Blackwater Worldwide, the world’s largest private security company, made the wrong kind of headlines in 2007 when Blackwater contractors allegedly shot and killed 17 Iraqis in a crowded square in Baghdad. This resulted in protests, congressional inquiries and the Iraqi government refusing to allow the organization to operate there. As a result, Blackwater is changing its name to Xe (pronounced ZEE).
Most organizations declare that a change in name is necessary to allow a company “better define” what it does, or “clarify” a shift in services, and this is often in tandem with a repositioning of services or a shift in core competencies. Anne Tyrrell, a spokeswoman for the company, explained that Blackwater was changing its name because “the idea is to define the company as what it is today and not what it used to be.” I'm pretty sure it's still a company that gets paid to kill people. Not really sure what's changed over the past few years.
The Blackwater name has being expunged from all of its business units: Blackwater Airships (which offers surveillance services for intelligence gathering) has become Guardian Flight Systems. Blackwater Target Systems (the unit that develops and builds targets) is now being called GSD Manufacturing, and Blackwater Lodge and Training Center has been named the U.S. Training Center.
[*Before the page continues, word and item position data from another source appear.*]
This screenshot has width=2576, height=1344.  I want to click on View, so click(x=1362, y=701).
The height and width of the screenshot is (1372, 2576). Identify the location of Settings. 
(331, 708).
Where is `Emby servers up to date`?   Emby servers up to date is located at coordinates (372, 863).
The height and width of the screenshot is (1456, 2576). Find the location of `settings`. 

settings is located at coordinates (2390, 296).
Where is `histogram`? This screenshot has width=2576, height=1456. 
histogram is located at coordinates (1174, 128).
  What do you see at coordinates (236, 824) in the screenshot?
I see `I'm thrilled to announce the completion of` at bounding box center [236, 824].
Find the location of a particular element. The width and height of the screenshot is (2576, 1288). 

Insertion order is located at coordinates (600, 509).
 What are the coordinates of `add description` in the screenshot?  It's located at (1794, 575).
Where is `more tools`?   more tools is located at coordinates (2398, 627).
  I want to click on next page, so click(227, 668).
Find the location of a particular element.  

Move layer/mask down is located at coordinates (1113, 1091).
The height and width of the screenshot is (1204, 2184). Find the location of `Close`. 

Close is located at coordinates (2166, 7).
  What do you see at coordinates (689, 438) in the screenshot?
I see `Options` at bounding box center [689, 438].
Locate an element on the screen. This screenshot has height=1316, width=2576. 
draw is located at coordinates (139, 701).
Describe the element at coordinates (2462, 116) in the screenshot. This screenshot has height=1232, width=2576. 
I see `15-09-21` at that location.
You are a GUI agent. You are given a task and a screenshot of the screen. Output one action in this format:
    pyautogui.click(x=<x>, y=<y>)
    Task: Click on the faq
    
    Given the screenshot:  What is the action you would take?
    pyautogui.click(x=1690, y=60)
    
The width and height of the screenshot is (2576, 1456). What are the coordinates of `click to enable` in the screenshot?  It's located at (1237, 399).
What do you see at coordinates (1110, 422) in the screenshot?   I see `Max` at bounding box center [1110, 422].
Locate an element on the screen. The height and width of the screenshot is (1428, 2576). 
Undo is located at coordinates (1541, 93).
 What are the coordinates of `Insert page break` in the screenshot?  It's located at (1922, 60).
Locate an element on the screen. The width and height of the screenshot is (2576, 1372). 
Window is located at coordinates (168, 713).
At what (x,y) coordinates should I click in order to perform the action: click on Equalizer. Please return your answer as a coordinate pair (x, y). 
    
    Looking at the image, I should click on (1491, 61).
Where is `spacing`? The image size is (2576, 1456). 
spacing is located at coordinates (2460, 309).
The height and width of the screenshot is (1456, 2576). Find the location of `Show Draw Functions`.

Not everyone agrees with Tyrrell. RJ Hillhouse, a national security expert and author of the blog called The Spy Who Billed Me, said the company is “obviously trying to distance itself from their image as reckless cowboys that’s etched into the world’s mind from the…shooting.” With a new name, “there are a lot of people who probably won’t connect the dots,” she said. “In a year or two, people won’t remember that’s Blackwater.” And she's right. The American public is stupid as shit and this terrible logo and rebranding should throw them off the Blackwater scent.
When asked about the name change, Robert Passikoff, president of the New York marketing research firm Brand Keys, Inc. offered this: “There’s an old saying about brands: ‘When you can’t change the product, you change the packaging,’” he said. It’s common for companies to rename in an effort to distance themselves from bad publicity, but in Blackwater’s case, things have gotten so bad that the company had little choice but dump the brand.
Tyrrell disagrees. She countered that Blackwater’s past was only one of several factors involved in the decision. “The company leaders came up with and considered several new names,” she said. “Xe had the best potential for brand identity but has no special meaning, she added.”
No special meaning indeed. The same can be said for the identity, which is a bizarre cross between a bad rendition of the old Xerox logo and the logo for Xena: Warrior Princess. As a result, the only X this rebrand deserves is for a new identity that has gone terribly, terribly wrong. This logo seems better fitted for a lame tech company, not a murder for hire outfit.